Parsons: I’m going to ask you a question that’s a little prosaic when applied to a glamorous being like yourself. If you don’t want to answer out loud just whisper in my ear. Is it true you
like to cook ?
Dietrich: I don’t mind telling out loud that I really and truly do like to cook. I have many German friends in Hollywood who are fond of goulash and since it's difficult to get anyone to cook it in the proper way, I cook it myself for my guests.
Parsons: Won’t you tell us something about your little daughter? Is she learning to speak English?

Dietrich: She is learning - but slowly. Her English now consists of "bye-bye," "Thank you very much," "swimming pool," and "Thank you, I am fine." She swims like a fish. She is in the pool all day long. Just the other day she said, "I love Hollywood and I will never leave it unless I can take my swimming pool along..

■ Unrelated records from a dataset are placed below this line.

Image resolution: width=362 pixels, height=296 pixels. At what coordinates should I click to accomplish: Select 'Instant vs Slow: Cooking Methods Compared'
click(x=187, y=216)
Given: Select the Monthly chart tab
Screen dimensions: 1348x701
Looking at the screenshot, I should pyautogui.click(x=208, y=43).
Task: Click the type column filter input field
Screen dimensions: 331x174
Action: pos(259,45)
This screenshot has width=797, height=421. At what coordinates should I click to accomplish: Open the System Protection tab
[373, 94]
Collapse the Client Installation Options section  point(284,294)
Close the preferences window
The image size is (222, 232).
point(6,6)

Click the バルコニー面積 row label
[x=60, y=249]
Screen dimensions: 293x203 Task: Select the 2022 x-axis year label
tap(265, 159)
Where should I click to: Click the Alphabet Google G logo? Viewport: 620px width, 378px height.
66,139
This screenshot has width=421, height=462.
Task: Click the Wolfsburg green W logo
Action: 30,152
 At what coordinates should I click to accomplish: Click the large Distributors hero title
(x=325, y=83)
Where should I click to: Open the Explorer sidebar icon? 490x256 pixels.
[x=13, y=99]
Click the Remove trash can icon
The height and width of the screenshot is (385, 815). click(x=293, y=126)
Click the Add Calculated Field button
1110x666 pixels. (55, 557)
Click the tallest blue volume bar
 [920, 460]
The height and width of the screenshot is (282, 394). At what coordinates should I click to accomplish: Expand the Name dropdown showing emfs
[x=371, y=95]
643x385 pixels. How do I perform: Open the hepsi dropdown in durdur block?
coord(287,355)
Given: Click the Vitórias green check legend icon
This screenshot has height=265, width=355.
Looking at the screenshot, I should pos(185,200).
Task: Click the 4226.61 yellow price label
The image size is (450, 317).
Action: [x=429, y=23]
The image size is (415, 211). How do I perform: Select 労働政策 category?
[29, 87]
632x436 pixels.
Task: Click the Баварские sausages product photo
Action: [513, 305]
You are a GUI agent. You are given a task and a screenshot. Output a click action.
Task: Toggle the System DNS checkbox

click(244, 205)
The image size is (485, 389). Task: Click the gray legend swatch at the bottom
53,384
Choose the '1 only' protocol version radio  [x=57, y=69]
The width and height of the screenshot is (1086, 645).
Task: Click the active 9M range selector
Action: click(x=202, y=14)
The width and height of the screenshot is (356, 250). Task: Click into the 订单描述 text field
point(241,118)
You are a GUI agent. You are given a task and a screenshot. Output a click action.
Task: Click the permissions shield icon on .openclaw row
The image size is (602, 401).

Parsons: How old is your little daughter and does she look like you? I realize, Miss Dietrich, these are very personal questions, but I know the people listening in who admire you are interested in her.
Dietrich: I am very glad to tell all about her. She is very blonde and I think she resembles my husband, but since everyone says he and I look alike, I suppose the baby resembles both of us.
Parsons: Do you find it easy to combine the duties of motherhood with those of being a successful actress?
Dietrich: Yes, I do, because my daughter is the greatest incentive I could possibly have. I have never been so happy in my life as since I’ve had her.
Parsons: Do you think little Maria will be an actress or a musician?
Dietrich: I hope that she will have enough talent to become an actress because I think it is the most beautiful and interesting career a woman can have. And now, Miss Parsons, I would like to say goodnight. You see, I promised to tell my little daughter a story before she goes to bed and it’s getting late.
Parsons: Goodnight, Miss Dietrich. Thank you very much for coming.